Does he need to pay tax on the amount? We are in high tax bracket and subject to AMT. He did buy a laptop for a CS class. Does it qualify as an educational expense?
A scholarship used to purchase a laptop computer (or any course-related expenses, such as fees, books, supplies, and equipment) is tax-free if it is required of all students in the course of instruction.
If the Vanderbilt scholarship is specifically restricted to cover tuition (and covers all of tuition), then you can’t allocate the outside scholarship to tuition expenses.
But you could allocate the outside scholarship (if allowed by it’s terms) to qualified fees and book expenses. It would then be tax free.
I think if your MAGI as married filing jointly is under $180,000 you should be able to claim the AOTC for fees and books.
You would then have your son report the outside scholarship as taxable income on his tax return, but if his income doesn’t exceed his standard deduction, he would not actually owe any tax on it.
@mommdc - Vandy scholarship covers full tuition but not any of the fees. However we paid the fees before scholarship money was sent.
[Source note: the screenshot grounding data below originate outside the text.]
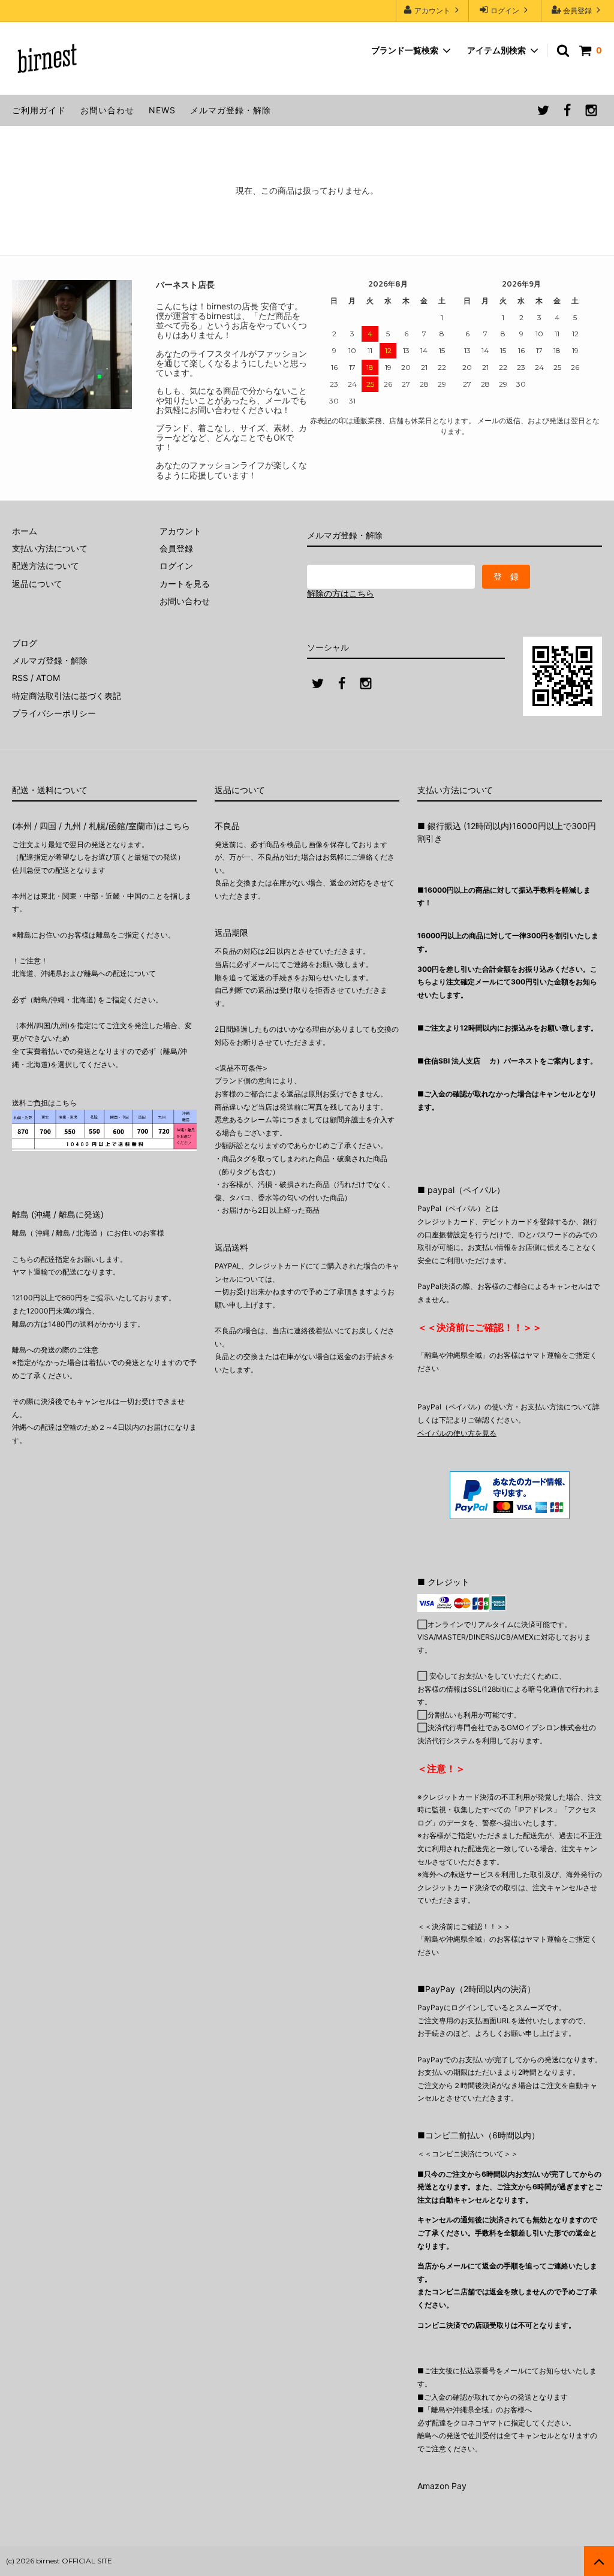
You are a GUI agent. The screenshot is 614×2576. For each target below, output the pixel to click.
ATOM (48, 678)
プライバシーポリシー (54, 713)
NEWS (162, 110)
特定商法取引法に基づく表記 (66, 696)
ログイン (505, 10)
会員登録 (577, 10)
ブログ (24, 643)
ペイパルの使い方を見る (456, 1433)
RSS (20, 678)
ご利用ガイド (39, 110)
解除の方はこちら (340, 593)
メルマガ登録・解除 (230, 110)
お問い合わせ (107, 110)
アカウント (432, 10)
Also, scholarship doesn’t have any restrictions. our MAGI is over $180K.
My son doesn’t have any other income and we claim him as a dependent.
I take the bill from the school and then take the list of scholarships and grants and match up what paid for what. Anything that isn’t QEE paid for with any type of scholarship or grant is most likely taxable on daughter’s taxes (r&b, insurance, any refund of Pell money but NOT loan money). I keep everything in the same tax year.
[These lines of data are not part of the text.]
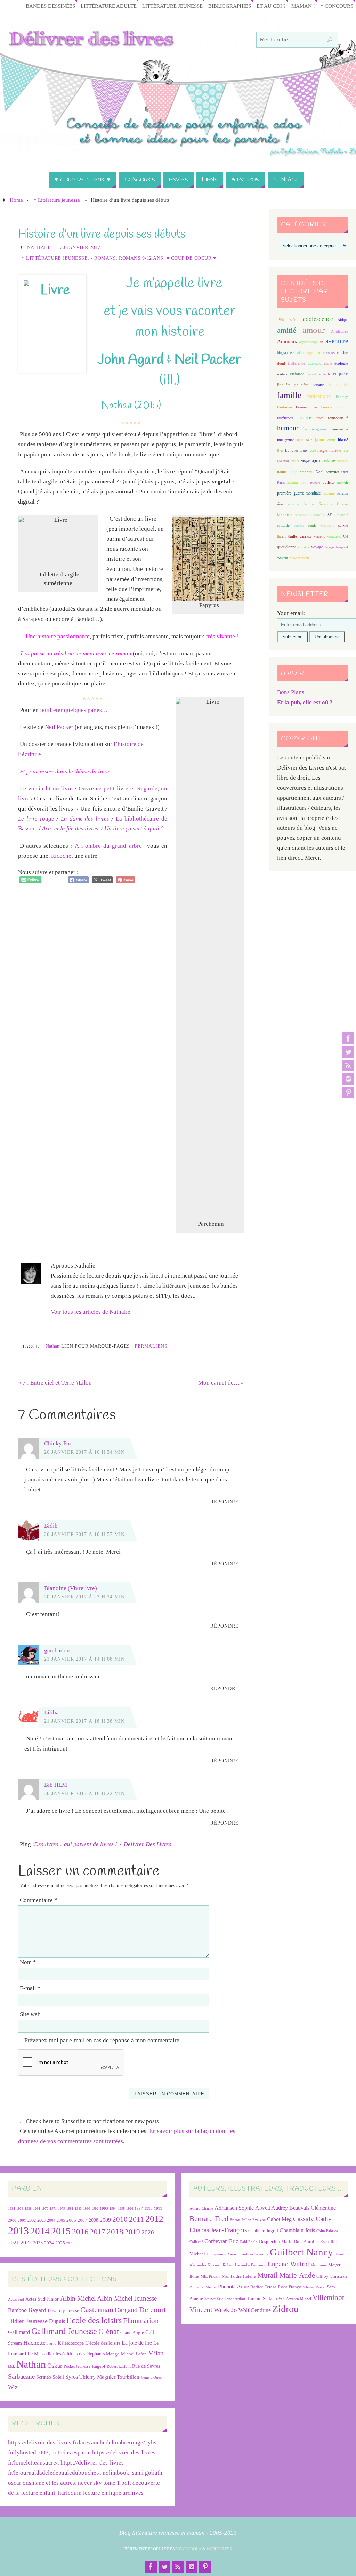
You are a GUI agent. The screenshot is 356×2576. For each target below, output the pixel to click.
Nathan (52, 1346)
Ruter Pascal (315, 2287)
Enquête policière (292, 385)
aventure (336, 340)
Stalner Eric (213, 2299)
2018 (115, 2231)
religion (342, 493)
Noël (319, 472)
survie (343, 525)
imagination (339, 429)
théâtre (281, 536)
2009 (105, 2220)
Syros (71, 2377)
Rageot (98, 2366)
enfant (312, 374)
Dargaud (126, 2309)
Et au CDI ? (271, 6)
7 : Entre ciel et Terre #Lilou (55, 1382)
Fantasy (342, 396)
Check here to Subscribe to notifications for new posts (91, 2121)
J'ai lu (51, 2343)
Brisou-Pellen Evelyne (248, 2220)
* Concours (337, 6)
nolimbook (116, 2472)
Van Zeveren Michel (294, 2299)
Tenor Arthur (235, 2299)
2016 (80, 2231)
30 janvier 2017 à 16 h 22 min (84, 1793)
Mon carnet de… (221, 1382)
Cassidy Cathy (312, 2218)
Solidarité (341, 515)
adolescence (318, 319)
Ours (344, 472)
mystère (342, 461)
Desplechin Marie (275, 2241)
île (305, 429)
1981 (69, 2208)
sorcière (299, 525)
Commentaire (38, 1900)
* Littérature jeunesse (57, 200)
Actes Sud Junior (42, 2299)
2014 (40, 2231)
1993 (104, 2208)
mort (295, 461)
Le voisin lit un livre (46, 788)
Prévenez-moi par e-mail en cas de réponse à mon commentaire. (102, 2040)
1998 (148, 2208)
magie (322, 450)
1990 (86, 2208)
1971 (53, 2208)
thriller (293, 536)
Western (282, 558)
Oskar (54, 2365)
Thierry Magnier (97, 2377)
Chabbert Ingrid (263, 2230)
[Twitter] (348, 1052)
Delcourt (152, 2309)
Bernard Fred (208, 2218)
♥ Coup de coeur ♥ (191, 258)
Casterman (96, 2309)
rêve (280, 504)
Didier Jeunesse (28, 2321)
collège (307, 353)
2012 (154, 2218)
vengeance (334, 536)
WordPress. (220, 2548)
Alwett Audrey (271, 2208)
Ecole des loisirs (94, 2320)
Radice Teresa (263, 2287)
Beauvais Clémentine (312, 2208)
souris (312, 525)
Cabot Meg (279, 2219)
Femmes (302, 407)
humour (287, 428)
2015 (61, 2231)
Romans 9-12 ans (141, 258)
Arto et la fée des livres (71, 828)
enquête (340, 373)
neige (293, 472)
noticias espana (70, 2452)
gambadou (57, 1650)
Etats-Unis (338, 384)
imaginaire (319, 429)
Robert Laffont (119, 2366)
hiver (319, 418)
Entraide (318, 385)
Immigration (285, 440)
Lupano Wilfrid (288, 2264)
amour (313, 329)
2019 (132, 2232)
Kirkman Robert (221, 2265)
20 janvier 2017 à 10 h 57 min (84, 1534)
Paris (281, 482)
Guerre (326, 407)
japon (319, 439)
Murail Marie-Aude (286, 2275)
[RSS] (348, 1065)
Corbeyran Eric (221, 2241)
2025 (60, 2243)
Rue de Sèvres (146, 2366)
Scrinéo (43, 2377)
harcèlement (285, 418)
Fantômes (284, 407)
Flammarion (141, 2321)
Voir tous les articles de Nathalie (94, 1311)
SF (329, 515)
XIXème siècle (299, 558)
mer (345, 450)
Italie (308, 440)
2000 (12, 2220)
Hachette (34, 2342)
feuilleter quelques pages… (74, 710)
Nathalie (40, 247)
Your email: (291, 613)
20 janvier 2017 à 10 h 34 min (84, 1452)
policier (329, 482)
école (328, 363)
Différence (296, 363)
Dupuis (57, 2321)
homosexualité (338, 418)
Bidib (51, 1525)
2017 (97, 2232)
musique (327, 460)
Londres (291, 450)
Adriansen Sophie (234, 2208)
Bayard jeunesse (63, 2310)
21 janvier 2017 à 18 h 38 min (84, 1721)
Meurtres (283, 461)
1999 (158, 2208)
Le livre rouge (36, 818)
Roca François (291, 2287)
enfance (297, 373)
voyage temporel (336, 547)
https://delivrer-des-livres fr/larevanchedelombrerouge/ (76, 2442)
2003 (41, 2220)
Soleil (58, 2377)
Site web (30, 2014)
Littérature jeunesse (172, 6)
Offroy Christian (331, 2276)
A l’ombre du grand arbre (108, 845)
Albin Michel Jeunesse (127, 2298)
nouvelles (332, 472)
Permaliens (151, 1346)
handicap (342, 407)
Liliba (51, 1712)
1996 (129, 2208)
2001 (22, 2220)
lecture (330, 440)
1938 (28, 2208)
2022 (26, 2242)
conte (320, 352)
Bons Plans (290, 692)
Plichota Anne (233, 2287)
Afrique (343, 320)
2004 (51, 2220)
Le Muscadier (40, 2354)
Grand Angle (132, 2332)
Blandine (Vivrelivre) (70, 1588)
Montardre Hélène (239, 2276)
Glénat (108, 2331)
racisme (329, 493)
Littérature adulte (109, 6)
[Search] (329, 39)
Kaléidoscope (71, 2343)
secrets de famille (310, 515)
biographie (284, 353)
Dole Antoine (306, 2241)
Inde (300, 440)
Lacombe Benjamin (250, 2265)
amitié (286, 330)
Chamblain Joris (297, 2230)
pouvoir (342, 482)
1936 (19, 2208)
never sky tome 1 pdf (104, 2482)
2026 (69, 2243)
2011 (136, 2219)
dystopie (314, 363)
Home (16, 200)
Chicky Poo (58, 1443)
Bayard (37, 2310)
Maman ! (303, 6)
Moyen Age (309, 461)
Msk (11, 2366)
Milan (156, 2353)
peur (304, 482)
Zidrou (285, 2308)
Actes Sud (16, 2299)
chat (296, 352)
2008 (93, 2220)
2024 (49, 2243)
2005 (61, 2220)
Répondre (224, 1501)
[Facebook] (348, 1038)
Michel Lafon (134, 2354)
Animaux (287, 341)
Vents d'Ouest (151, 2377)
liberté (343, 440)
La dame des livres (85, 818)
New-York (306, 472)
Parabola (190, 2548)
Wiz (13, 2387)
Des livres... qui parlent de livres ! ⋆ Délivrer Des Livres (102, 1844)
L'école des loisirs (102, 2343)
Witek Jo (225, 2309)
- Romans (103, 258)
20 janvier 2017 (80, 247)
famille (289, 395)
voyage (317, 547)
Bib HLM (55, 1784)
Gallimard (19, 2332)
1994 (113, 2208)
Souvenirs (327, 525)
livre (280, 450)
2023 (38, 2242)
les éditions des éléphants (80, 2354)
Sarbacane (21, 2376)
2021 (13, 2243)
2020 (147, 2232)
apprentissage (308, 342)
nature (282, 471)
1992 (94, 2208)
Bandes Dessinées (50, 6)
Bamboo (17, 2310)
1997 (139, 2208)
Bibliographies (229, 6)
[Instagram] (348, 1079)
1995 (121, 2208)
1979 (61, 2208)
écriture (282, 374)
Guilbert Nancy (301, 2252)
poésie (315, 482)
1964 (36, 2208)
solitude (283, 525)
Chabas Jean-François (218, 2230)
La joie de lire (137, 2343)
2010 (120, 2219)
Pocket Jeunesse (77, 2366)
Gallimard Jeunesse (64, 2331)
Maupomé (318, 2265)
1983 (78, 2208)
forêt (315, 407)
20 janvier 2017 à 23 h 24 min (84, 1596)
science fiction (301, 504)
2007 (82, 2220)
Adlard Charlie (201, 2208)
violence (303, 547)
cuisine (342, 353)
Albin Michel (78, 2298)
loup (303, 450)
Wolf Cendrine (254, 2310)
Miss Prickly (210, 2276)
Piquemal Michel (203, 2287)
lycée (312, 450)
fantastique (319, 396)
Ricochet (62, 856)
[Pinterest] (348, 1092)
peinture (292, 482)
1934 (11, 2208)
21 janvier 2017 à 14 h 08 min (84, 1659)
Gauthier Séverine (254, 2254)
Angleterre (339, 331)
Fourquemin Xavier (222, 2254)
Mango (113, 2354)
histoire (305, 417)
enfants (324, 374)
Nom (28, 1962)
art (321, 342)
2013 (18, 2230)
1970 (44, 2208)
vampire (319, 536)
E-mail (30, 1988)
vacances (306, 536)
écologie (341, 363)
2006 (71, 2220)
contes (330, 353)
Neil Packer (59, 727)
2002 (31, 2220)
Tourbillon (128, 2377)
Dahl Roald (249, 2242)
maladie (335, 450)
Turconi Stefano (262, 2298)
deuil (281, 363)
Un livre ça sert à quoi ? (134, 828)
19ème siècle (287, 320)
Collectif (196, 2242)
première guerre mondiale (299, 493)
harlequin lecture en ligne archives (101, 2493)
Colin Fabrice (327, 2231)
But basically yes, an outside scholarship is taxable unless you can use it to pay for a QEE.
You can use the $1500 scholarship for any qualified educational expenses. Even if you already paid them directly. You can line up all the QEEs for this year. Most covered by full tuition scholarship. As long as there are other QEEs that weren’t otherwise covered by scholarships, you can use the $1500 to cover (including reimbursing you for QEEs you paid yourself).
Yes, then that should work nicely.The tuition scholarship would be tax free and the $1,500 outside scholarship should also be tax free if it paid for qualified fees and books of $1,500 during the 2017 tax year (the same year the outside scholarship was received).
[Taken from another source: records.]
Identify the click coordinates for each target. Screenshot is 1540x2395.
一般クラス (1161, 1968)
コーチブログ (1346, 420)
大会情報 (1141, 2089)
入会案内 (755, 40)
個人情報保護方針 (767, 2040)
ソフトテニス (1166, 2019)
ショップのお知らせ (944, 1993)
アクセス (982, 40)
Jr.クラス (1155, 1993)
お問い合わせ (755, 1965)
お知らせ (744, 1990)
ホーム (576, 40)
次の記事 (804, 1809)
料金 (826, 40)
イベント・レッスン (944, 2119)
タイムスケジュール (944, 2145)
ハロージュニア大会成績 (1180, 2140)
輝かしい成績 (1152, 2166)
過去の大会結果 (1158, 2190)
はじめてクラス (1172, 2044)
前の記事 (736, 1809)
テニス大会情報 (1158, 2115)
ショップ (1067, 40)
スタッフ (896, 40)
Simple answer on scholarships is that if the external scholarship check is made payable to the school, the amount is not taxable income for the student. If an external scholarship check is made payable to the student, and a 1099 is issued, it is taxable income, but may be deductible if used for qualified educational expenses.
This is not true. If all of the student’s qualified education expenses are being covered by other funds that are tax advantaged, it doesn’t matter to whom the external scholarship check is made payable. It will need to be reported as taxable income for the student.
And you won’t necessarily get a 1099. My kids each got a $2000 check written directly to her from an alum group their grandfather belonged to. Never saw another document about those checks, no letter to the universities, no 1099, not included with the school 1098-T even though it was reported to both schools. I don’t think the application asked for their SSN to issue a 1099.
It was just a ‘do the right thing’ when it came to taxes. Made no difference at all since we could offset it with QEE.